Process and next steps
Before the presentation, the board voted on a motion to hear the late proposal; the motion was recorded as opposed by a 3–1 margin. Despite that vote, the presenter made the pitch and the board discussed next procedural steps. District staff told the board that if members decide to move forward they would need to draft a contract, resolve an identified legal conflict, and complete a facility survey that staff said is still pending. The board chair told presenters the proposal “will be taken into consideration with the rest of the contracts” when the district has all relevant data and survey results. A district attorney representative said the board has an attorney (Megan Logan) who would represent the district if a conflict prevents the usual counsel from working on a contract.
Proposal economic and contract claims (as presented)
- Immediate hires: presenter said about 50 jobs to start.
- Midterm hires: presenter estimated roughly 500 jobs.
- Long-term vision: presenter said the project could support “thousands” and later estimated “20,000” as a 10-year aspirational figure; board members and residents described those figures as visionary and questioned the assumptions backing them.
- Property/operations: presenter described Riverbend (about 8,000 acres) and a separate testing/incubation site called Second Bin Labs; he said the county commission revised an ordinance/MOA that allows drone flights over his property.
- Proposed contract terms (as described at the meeting): a $1 exchange or purchase model, an initial 10-year in-kind term with two five-year renewal options, company payment of insurance and utilities, company responsibility for alterations, and a permitted administrative/office use reserved to the district.
Community reaction and board concerns
Board members and members of the public raised three recurring points: (1) local hiring and access — whether residents with felony records or limited formal education could qualify for the jobs being described; (2) procurement fairness — whether accepting a proposal after an RFP deadline disadvantaged other proposers whose submissions were sealed on time; and (3) land use and impacts — whether drone testing and manufacturing should take place on or near community lands and how that would affect farmers and neighborhoods.
Board action on the item
The board did not adopt a contract or commit to an award at the meeting.
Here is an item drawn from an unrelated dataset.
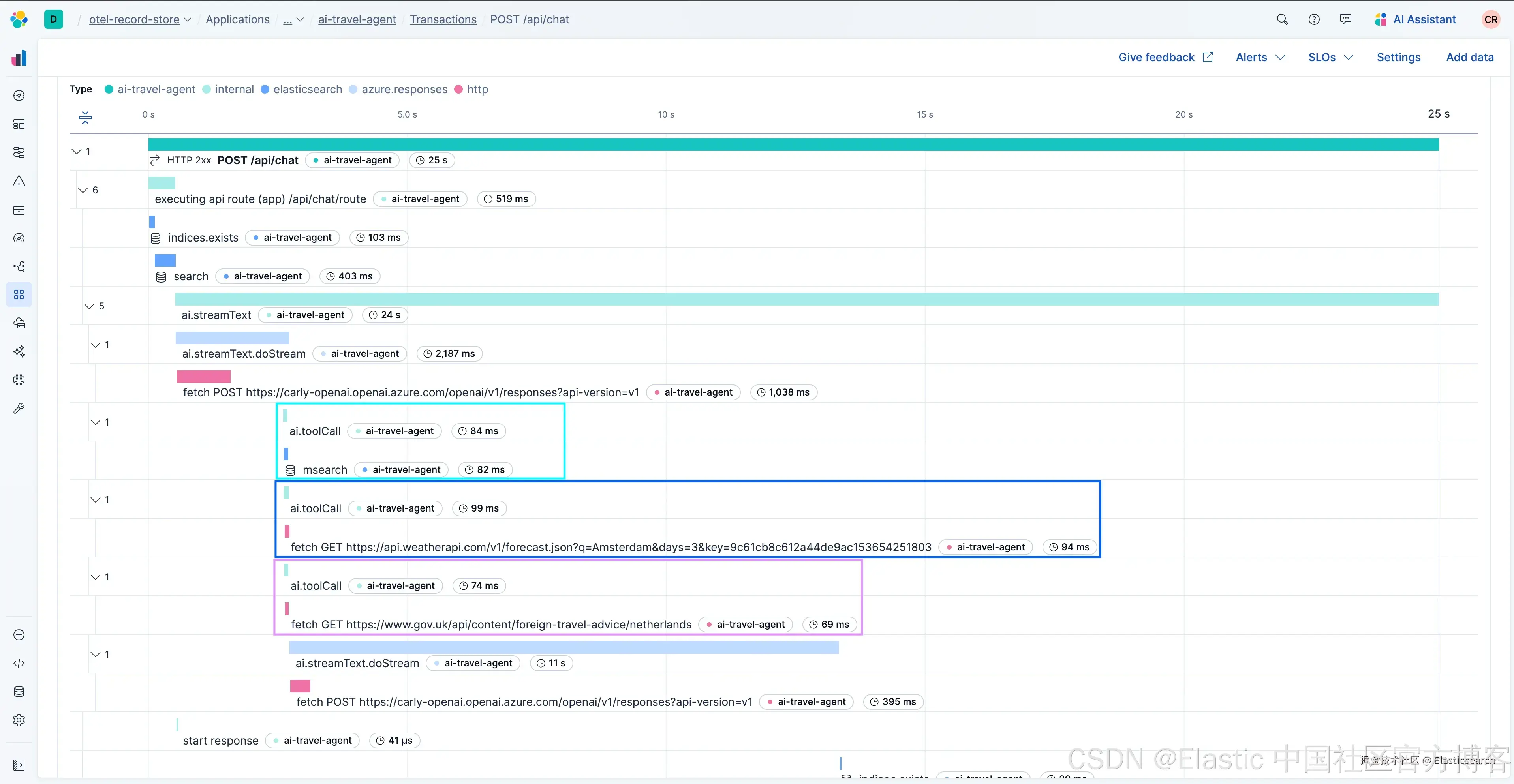The width and height of the screenshot is (1514, 784).
Task: Collapse the executing api route span
Action: (x=83, y=190)
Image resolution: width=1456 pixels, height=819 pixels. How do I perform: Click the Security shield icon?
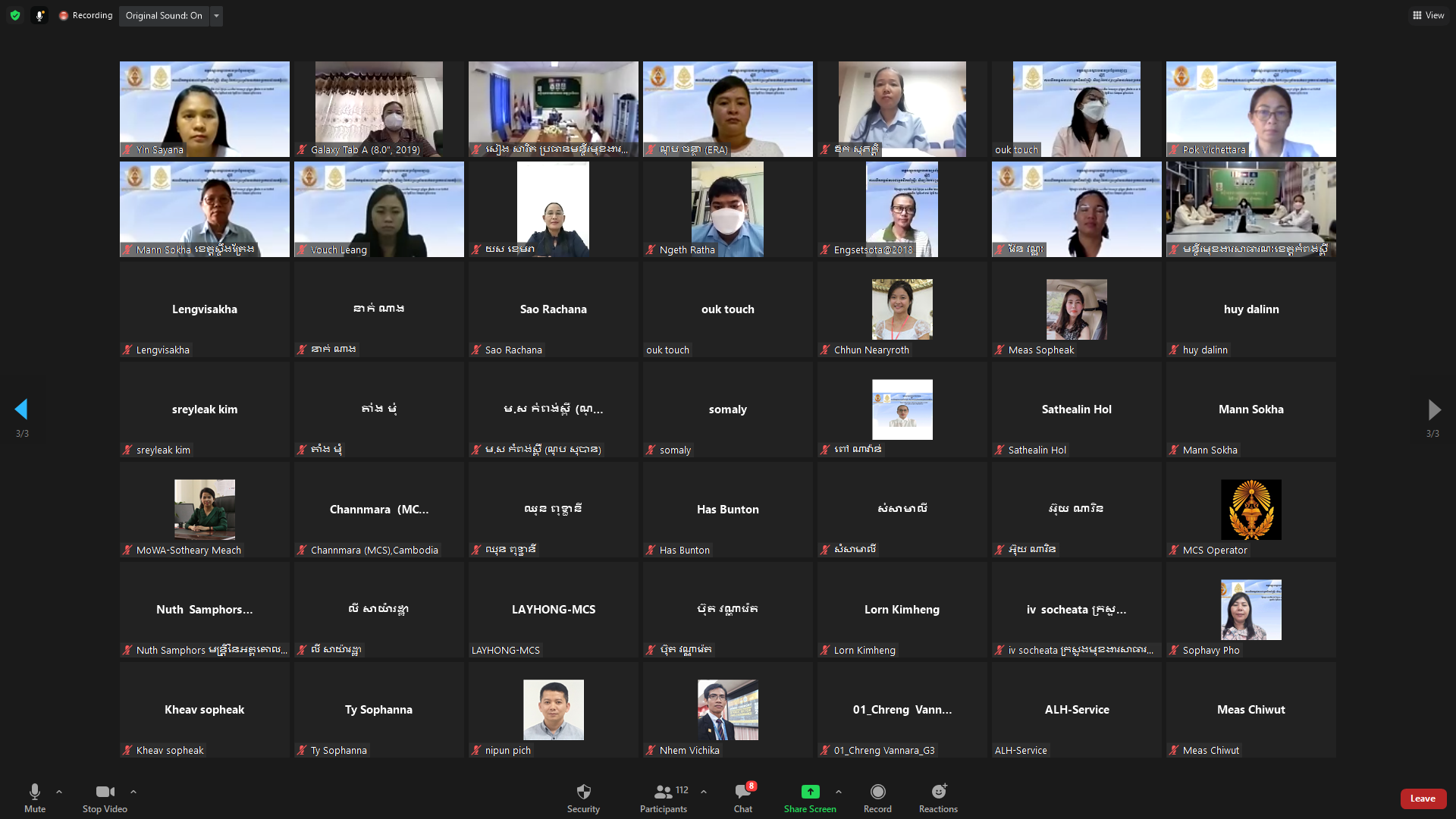[583, 792]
Members voted on several procedural and routine items during the same meeting (see “Votes at a glance” below). District staff said the presentation and the company’s materials will be taken alongside other proposals and the district will workshop the items after receiving outstanding survey data.
Quotes
“Who your jobs will be will not be for the common man. … I don’t see how that could make our community better,” said Miss Hagan, a board member and resident who pressed the company on local hiring.
“We will take this presentation into consideration with the rest of the contracts when we have all of the data together,” the board chair, identified in the meeting as Carroll, told the presenters.
What’s next
District staff said survey results and other outstanding materials must be collected and reviewed before the board makes any contractual decision. The presenters said they would continue conversations with the district about apprenticeships, curriculum support and facility terms. No contract was drafted or approved at the Oct. 20 meeting; the board signaled it will workshop the proposals and return with recommendations after receiving required data.